YOUR OBJECTIVE ::
Copy out the entries below precisely; nothing is to be omitted.

Stored data entries ::
****************************************

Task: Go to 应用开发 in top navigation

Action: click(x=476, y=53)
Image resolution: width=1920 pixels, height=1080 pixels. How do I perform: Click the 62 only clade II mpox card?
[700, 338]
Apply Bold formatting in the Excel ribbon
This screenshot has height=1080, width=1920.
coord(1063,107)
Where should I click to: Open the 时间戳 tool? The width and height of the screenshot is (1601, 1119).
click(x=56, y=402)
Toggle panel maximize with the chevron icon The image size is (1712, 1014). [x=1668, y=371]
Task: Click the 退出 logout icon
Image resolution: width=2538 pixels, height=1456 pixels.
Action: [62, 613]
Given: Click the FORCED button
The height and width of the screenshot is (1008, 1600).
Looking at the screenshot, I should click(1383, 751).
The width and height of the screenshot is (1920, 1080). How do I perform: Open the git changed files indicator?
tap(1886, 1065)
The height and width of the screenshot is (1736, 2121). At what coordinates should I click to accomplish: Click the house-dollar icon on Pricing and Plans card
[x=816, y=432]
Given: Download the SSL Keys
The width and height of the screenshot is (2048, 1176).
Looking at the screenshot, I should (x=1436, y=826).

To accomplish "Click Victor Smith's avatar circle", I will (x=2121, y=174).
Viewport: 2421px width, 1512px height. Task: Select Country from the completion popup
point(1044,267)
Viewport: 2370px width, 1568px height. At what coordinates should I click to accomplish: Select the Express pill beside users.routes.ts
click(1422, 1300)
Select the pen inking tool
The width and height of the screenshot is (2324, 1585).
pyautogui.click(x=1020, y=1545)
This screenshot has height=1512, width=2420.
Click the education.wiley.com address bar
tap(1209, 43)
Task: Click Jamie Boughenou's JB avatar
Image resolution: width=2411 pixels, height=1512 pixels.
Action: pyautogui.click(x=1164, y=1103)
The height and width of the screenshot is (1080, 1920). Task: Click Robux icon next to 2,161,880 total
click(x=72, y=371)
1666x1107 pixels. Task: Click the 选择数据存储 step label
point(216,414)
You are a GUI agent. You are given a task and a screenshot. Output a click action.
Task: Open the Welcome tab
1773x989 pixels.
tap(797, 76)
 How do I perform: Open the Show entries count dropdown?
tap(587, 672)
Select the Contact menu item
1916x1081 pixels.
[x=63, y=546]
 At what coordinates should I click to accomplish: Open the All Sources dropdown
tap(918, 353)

****************************************

ANSWER FOR THE TASK ::
Task: Go to 应用开发 in top navigation

Action: click(x=476, y=53)
Image resolution: width=1920 pixels, height=1080 pixels. How do I perform: Click the 62 only clade II mpox card?
[700, 338]
Apply Bold formatting in the Excel ribbon
This screenshot has height=1080, width=1920.
coord(1063,107)
Where should I click to: Open the 时间戳 tool? The width and height of the screenshot is (1601, 1119).
click(x=56, y=402)
Toggle panel maximize with the chevron icon The image size is (1712, 1014). [x=1668, y=371]
Task: Click the 退出 logout icon
Image resolution: width=2538 pixels, height=1456 pixels.
Action: [62, 613]
Given: Click the FORCED button
The height and width of the screenshot is (1008, 1600).
Looking at the screenshot, I should click(1383, 751).
The width and height of the screenshot is (1920, 1080). How do I perform: Open the git changed files indicator?
tap(1886, 1065)
The height and width of the screenshot is (1736, 2121). At what coordinates should I click to accomplish: Click the house-dollar icon on Pricing and Plans card
[x=816, y=432]
Given: Download the SSL Keys
The width and height of the screenshot is (2048, 1176).
Looking at the screenshot, I should (x=1436, y=826).

To accomplish "Click Victor Smith's avatar circle", I will (x=2121, y=174).
Viewport: 2421px width, 1512px height. Task: Select Country from the completion popup
point(1044,267)
Viewport: 2370px width, 1568px height. At what coordinates should I click to accomplish: Select the Express pill beside users.routes.ts
click(1422, 1300)
Select the pen inking tool
The width and height of the screenshot is (2324, 1585).
pyautogui.click(x=1020, y=1545)
This screenshot has height=1512, width=2420.
Click the education.wiley.com address bar
tap(1209, 43)
Task: Click Jamie Boughenou's JB avatar
Image resolution: width=2411 pixels, height=1512 pixels.
Action: pyautogui.click(x=1164, y=1103)
The height and width of the screenshot is (1080, 1920). Task: Click Robux icon next to 2,161,880 total
click(x=72, y=371)
1666x1107 pixels. Task: Click the 选择数据存储 step label
point(216,414)
You are a GUI agent. You are given a task and a screenshot. Output a click action.
Task: Open the Welcome tab
1773x989 pixels.
tap(797, 76)
 How do I perform: Open the Show entries count dropdown?
tap(587, 672)
Select the Contact menu item
1916x1081 pixels.
[x=63, y=546]
 At what coordinates should I click to accomplish: Open the All Sources dropdown
tap(918, 353)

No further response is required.